Solvent model for protein crystals: on occupancy parameters for discrete solvent sites and the solvent continuum

Abstract

On the basis of test calculations, Kundrot & Richards [Acta Cryst. (1987), B43, 544-547] suggest that for models of protein crystal structures based on limited-resolution X-ray data, it is not appropriate to vary both the occupany (Q) and thermal (B) parameters for the solvent molecules during refinement. There are compelling reasons, however, to adjust both parameters. If the data are sufficiently extensive to include a B parameter for each solvent site, then an adjustable Q parameter should also be included if the model is to represent physical reality. To fix Q at some arbitrary value as suggested, means that differences in occupancy will be absorbed in the 'thermal' parameters, leading to the errors corresponding to the electron density plots of Kundrot & Richards.

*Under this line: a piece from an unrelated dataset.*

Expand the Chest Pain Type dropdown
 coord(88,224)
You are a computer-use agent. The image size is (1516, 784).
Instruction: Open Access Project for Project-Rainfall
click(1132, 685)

Although the errors appear to be relatively small, they will be accentuated in Fourier maps of complex structures based on real data, causing error peaks, both positive and negative, that may greatly exceed the random errors. The current practice of using the scattering factor of the O atom, fO, for the water molecule neglects the scattering from the H atoms. A modified scattering factor based on fO- would approximate the scattering from water molecules better. Finally, the solvent continuum should be included in the model, and the low-order data included in calculating the Fourier maps from which the Q parameters are estimated.